Parts of the exercise:
**A.** Which towns, counties and bodies of water does the text on Cade's Road name?
**B.** Could you give the Cade's Road text again, starting with "Cade's Road is" and going on through "its exact course.", with "antiquarian" replaced by "historian"?
**C.** Can you carry on the text about Cade's Road from the point where it stops?
━━━ Extracted text ━━━
Cade's Road is a Roman Road in north-east England.
 It is named after John Cade of Durham, an 18th-century antiquarian who in 1785 proposed its existence and possible course from the Humber Estuary northwards to the River Tyne, a distance of about . The road's Roman name is unknown. Although evidence exists for such a road on some parts of the proposed route, there is still some doubt regarding its exact course.

 

Examples of place names with the suffix "le-Street" : 

 Chester-le-Street, County Durham ( Concangis Roman fort )
━━━ Material ━━━
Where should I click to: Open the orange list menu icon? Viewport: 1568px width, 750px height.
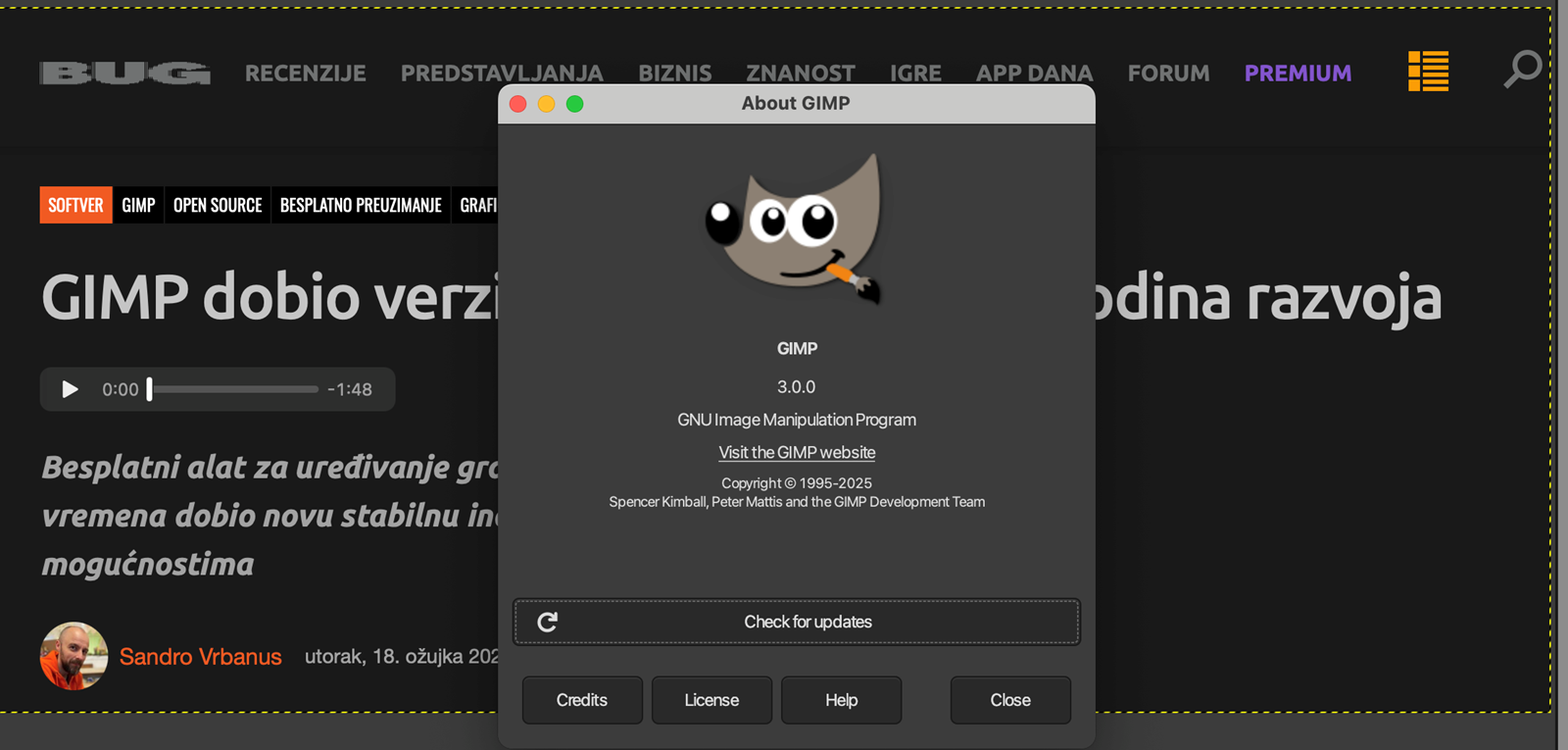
━━━
Answers below:
**A.** Durham, Humber Estuary, River Tyne, Chester-le-Street, County Durham

**B.**
Cade's Road is a Roman Road in north-east England.
 It is named after John Cade of Durham, an 18th-century historian who in 1785 proposed its existence and possible course from the Humber Estuary northwards to the River Tyne, a distance of about . The road's Roman name is unknown. Although evidence exists for such a road on some parts of the proposed route, there is still some doubt regarding its exact course.

**C.**
 Thornton-le-Street, near Thirsk, North Yorkshire 

 Thorpe le Street, near Pocklington, East Riding of Yorkshire

Route

From the Humber to the Tees
Cade's Road began at Brough where there was a ferry, a Roman fort and civilian settlement (Petuaria) alongside a major Celtic settlement. The road ran northwards through Thorpe le Street and Market Weighton, before gradually turning westwards (possibly following the line of another Roman road) until it reached York (Roman Eboracum). From York it continued northwards to Thornton-le-Street near Thirsk and on to cross the River Tees (on a stone bridge now gone, but stones of which are incorporated into local buildings) near Middleton St George and Middleton One Row, where 'Pounteys Lane' is possibly named after the Roman Pons Tees (Bridge of Tees).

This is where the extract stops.